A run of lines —

□ □ □ □ □

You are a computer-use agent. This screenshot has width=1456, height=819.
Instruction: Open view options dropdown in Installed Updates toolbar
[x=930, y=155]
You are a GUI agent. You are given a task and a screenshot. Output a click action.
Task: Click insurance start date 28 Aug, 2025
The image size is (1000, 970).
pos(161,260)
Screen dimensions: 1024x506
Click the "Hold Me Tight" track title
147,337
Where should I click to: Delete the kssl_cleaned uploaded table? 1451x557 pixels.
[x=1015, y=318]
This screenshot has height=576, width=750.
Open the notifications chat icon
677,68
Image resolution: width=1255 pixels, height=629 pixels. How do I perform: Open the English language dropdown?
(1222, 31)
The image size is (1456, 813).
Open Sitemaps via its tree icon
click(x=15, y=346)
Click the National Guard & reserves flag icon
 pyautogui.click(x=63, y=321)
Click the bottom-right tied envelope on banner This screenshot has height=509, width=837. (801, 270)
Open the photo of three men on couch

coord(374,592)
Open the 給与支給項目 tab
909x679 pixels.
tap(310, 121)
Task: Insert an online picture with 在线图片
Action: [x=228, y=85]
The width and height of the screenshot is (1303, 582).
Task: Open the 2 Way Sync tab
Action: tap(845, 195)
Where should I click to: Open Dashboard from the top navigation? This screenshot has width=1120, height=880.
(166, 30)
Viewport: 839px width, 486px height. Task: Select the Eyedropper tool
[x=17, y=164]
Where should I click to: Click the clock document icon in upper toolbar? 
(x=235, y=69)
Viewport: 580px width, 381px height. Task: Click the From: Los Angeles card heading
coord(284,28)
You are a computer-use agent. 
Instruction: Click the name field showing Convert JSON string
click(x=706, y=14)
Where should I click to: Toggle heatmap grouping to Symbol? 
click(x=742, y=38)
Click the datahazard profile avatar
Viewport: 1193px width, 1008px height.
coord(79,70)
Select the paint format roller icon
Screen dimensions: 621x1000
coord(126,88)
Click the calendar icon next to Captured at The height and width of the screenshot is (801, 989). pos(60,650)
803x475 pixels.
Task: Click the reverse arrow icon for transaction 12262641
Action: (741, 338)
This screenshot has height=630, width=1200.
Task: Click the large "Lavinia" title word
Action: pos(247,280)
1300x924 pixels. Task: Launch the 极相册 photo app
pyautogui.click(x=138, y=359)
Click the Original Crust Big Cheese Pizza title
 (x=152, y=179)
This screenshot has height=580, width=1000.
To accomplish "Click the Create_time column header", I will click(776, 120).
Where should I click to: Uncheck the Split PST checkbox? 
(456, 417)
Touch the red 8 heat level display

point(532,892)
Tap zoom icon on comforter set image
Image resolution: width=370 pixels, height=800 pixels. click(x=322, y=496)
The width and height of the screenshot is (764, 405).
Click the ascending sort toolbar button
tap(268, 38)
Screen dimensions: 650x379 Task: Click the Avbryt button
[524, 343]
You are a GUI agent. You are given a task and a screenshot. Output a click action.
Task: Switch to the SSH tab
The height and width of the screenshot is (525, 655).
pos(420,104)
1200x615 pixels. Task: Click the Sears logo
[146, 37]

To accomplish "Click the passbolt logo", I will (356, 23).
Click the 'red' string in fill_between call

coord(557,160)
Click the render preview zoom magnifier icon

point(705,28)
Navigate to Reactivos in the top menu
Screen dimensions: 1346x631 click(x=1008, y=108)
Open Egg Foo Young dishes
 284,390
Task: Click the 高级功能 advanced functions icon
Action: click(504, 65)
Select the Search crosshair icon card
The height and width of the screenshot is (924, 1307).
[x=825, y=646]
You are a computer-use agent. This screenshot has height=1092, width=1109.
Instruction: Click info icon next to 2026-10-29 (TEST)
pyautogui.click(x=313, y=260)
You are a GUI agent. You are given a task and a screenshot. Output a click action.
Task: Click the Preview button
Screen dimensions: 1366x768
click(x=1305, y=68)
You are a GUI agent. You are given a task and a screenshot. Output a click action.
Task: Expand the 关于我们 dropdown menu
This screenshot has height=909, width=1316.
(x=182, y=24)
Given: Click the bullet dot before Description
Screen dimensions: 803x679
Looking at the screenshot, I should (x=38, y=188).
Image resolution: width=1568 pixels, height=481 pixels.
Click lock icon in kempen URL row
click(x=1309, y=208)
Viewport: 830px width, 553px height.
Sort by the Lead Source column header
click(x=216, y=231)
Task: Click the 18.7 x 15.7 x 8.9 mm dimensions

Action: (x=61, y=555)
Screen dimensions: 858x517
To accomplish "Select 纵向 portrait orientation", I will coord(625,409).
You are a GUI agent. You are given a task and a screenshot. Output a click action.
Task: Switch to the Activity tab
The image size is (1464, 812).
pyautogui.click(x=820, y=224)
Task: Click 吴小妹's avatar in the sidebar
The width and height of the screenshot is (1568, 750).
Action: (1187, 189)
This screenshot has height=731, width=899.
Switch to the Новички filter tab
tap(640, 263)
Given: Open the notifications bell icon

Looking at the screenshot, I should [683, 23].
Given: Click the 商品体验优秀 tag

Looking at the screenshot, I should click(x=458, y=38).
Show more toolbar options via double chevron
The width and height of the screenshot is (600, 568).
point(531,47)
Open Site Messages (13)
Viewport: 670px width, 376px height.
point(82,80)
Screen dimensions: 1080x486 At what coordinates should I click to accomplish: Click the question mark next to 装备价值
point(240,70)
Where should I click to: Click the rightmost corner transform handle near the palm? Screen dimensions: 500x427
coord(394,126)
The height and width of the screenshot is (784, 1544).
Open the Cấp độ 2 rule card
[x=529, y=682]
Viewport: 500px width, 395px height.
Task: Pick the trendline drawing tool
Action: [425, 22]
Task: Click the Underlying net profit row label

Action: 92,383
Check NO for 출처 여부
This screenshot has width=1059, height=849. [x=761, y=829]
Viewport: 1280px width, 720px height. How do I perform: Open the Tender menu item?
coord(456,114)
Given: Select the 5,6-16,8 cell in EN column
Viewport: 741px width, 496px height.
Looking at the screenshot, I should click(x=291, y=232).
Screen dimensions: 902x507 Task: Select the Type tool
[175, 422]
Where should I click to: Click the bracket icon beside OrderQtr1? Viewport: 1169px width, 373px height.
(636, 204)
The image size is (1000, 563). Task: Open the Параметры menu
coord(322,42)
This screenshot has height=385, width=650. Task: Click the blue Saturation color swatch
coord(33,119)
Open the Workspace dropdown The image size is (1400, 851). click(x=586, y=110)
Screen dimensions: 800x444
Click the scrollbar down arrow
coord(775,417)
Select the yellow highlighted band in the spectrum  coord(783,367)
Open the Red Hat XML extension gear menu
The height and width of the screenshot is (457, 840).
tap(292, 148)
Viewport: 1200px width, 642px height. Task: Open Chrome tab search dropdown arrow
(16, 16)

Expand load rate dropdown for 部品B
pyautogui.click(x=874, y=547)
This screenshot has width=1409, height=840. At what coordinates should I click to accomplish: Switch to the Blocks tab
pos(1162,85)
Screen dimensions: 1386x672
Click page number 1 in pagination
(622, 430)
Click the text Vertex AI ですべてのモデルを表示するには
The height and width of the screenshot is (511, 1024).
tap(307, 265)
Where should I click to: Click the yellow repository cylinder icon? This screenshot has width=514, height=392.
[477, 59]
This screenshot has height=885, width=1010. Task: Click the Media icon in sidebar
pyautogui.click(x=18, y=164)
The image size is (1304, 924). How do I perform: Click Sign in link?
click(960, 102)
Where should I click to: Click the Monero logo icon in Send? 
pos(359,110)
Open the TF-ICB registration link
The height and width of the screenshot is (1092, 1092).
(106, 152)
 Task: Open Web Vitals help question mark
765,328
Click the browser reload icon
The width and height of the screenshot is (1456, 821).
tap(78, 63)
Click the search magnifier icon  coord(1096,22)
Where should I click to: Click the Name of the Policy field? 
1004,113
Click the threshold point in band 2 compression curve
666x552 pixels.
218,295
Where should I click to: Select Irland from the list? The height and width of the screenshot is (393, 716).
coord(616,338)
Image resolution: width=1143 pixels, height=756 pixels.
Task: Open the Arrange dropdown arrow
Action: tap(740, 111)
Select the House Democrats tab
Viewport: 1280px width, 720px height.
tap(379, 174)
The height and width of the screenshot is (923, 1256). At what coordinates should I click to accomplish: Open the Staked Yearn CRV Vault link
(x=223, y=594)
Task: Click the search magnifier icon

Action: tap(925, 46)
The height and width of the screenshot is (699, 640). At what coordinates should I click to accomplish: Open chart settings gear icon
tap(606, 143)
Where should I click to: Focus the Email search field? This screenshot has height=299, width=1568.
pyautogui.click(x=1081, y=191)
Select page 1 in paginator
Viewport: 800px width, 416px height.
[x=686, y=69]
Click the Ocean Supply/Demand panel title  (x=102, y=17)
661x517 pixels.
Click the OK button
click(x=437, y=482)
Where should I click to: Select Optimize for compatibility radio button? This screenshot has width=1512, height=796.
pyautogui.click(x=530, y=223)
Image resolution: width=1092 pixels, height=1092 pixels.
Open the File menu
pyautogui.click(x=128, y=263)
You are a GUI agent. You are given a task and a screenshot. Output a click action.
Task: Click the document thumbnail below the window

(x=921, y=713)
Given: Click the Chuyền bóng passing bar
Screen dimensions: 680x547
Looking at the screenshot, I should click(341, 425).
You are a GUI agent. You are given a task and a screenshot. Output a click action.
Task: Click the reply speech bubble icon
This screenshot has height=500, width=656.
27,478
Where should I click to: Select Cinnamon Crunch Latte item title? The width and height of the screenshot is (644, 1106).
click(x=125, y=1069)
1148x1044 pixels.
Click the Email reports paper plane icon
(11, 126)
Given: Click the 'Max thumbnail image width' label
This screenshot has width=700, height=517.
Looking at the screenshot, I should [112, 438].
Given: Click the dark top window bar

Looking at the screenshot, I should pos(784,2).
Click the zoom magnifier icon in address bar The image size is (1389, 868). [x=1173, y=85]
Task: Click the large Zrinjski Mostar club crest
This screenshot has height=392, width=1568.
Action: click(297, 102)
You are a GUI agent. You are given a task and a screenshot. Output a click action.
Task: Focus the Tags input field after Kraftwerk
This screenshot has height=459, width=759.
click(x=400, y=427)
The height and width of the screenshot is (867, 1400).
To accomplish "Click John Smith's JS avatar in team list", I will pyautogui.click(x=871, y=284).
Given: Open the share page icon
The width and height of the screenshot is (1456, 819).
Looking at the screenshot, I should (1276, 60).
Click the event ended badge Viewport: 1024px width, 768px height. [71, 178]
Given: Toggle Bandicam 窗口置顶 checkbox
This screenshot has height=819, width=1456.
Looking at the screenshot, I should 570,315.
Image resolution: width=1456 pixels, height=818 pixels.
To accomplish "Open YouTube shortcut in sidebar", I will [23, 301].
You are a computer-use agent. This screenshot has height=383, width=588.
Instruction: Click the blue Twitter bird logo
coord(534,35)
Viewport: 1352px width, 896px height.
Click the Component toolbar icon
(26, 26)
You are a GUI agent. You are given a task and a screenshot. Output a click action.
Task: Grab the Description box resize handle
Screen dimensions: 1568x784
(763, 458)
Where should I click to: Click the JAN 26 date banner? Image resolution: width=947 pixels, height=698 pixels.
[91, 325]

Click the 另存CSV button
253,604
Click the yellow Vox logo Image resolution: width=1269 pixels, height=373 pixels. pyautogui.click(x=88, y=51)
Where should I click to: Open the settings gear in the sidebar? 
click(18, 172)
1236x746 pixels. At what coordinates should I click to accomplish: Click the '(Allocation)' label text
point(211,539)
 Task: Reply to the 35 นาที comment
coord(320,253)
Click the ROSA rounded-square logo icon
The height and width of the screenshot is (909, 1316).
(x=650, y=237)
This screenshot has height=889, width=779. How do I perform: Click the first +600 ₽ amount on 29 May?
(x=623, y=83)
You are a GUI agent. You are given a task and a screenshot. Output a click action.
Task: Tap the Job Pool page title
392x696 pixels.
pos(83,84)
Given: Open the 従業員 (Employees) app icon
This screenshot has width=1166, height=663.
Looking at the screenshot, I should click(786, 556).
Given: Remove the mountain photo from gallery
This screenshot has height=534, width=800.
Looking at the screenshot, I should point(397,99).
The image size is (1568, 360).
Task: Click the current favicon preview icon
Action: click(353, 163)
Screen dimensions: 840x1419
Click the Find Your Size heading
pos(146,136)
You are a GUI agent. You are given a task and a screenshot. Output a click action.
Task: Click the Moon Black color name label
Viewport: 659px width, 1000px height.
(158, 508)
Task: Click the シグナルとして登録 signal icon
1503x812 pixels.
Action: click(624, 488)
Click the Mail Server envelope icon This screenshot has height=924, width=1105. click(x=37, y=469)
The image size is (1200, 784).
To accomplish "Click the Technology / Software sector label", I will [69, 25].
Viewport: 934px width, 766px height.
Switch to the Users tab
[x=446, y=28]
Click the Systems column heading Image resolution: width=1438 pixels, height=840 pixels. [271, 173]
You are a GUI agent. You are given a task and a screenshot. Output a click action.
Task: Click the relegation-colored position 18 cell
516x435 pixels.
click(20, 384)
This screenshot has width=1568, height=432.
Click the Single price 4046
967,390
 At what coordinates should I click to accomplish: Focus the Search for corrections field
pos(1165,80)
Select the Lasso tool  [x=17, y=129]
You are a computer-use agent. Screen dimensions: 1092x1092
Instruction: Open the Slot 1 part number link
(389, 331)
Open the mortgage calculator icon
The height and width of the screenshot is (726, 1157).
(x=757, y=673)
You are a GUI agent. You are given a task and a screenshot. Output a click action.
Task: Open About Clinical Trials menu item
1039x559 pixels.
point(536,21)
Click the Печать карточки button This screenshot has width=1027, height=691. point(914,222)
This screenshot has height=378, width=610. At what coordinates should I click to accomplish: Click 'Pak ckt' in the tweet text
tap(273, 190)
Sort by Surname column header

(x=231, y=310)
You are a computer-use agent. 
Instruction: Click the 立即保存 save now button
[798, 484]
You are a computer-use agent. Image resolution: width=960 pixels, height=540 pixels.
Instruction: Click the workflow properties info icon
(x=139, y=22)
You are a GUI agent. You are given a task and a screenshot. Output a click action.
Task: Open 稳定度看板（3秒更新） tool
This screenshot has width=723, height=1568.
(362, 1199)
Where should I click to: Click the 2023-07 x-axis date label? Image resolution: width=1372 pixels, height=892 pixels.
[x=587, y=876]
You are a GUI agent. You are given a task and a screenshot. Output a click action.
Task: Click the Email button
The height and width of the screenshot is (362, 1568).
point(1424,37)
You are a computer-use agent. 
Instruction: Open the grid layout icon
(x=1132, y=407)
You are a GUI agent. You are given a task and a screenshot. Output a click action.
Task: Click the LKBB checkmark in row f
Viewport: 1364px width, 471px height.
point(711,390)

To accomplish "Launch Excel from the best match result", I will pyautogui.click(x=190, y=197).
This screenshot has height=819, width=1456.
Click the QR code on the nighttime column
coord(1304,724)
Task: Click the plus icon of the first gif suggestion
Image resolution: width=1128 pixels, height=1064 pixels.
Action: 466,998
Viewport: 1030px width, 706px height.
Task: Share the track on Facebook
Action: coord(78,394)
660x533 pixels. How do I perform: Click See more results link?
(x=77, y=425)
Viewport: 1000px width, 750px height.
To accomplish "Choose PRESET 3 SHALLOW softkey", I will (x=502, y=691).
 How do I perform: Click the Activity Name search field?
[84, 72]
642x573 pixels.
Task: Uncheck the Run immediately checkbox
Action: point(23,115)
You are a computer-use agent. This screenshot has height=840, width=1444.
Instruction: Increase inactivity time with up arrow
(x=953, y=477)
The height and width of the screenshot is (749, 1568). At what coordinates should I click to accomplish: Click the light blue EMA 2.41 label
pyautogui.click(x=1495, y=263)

□ □ □ □ □

Your task — Retype everything from the line containing "This screenshot has height=885, width=1010." down to the line containing "tap(379, 174)", keeping both of those lines.

Full solution —
This screenshot has height=885, width=1010. Task: Click the Media icon in sidebar
pyautogui.click(x=18, y=164)
The image size is (1304, 924). How do I perform: Click Sign in link?
click(960, 102)
Where should I click to: Click the Monero logo icon in Send? 
pos(359,110)
Open the TF-ICB registration link
The height and width of the screenshot is (1092, 1092).
(106, 152)
 Task: Open Web Vitals help question mark
765,328
Click the browser reload icon
The width and height of the screenshot is (1456, 821).
tap(78, 63)
Click the search magnifier icon  coord(1096,22)
Where should I click to: Click the Name of the Policy field? 
1004,113
Click the threshold point in band 2 compression curve
666x552 pixels.
218,295
Where should I click to: Select Irland from the list? The height and width of the screenshot is (393, 716).
coord(616,338)
Image resolution: width=1143 pixels, height=756 pixels.
Task: Open the Arrange dropdown arrow
Action: tap(740, 111)
Select the House Democrats tab
Viewport: 1280px width, 720px height.
tap(379, 174)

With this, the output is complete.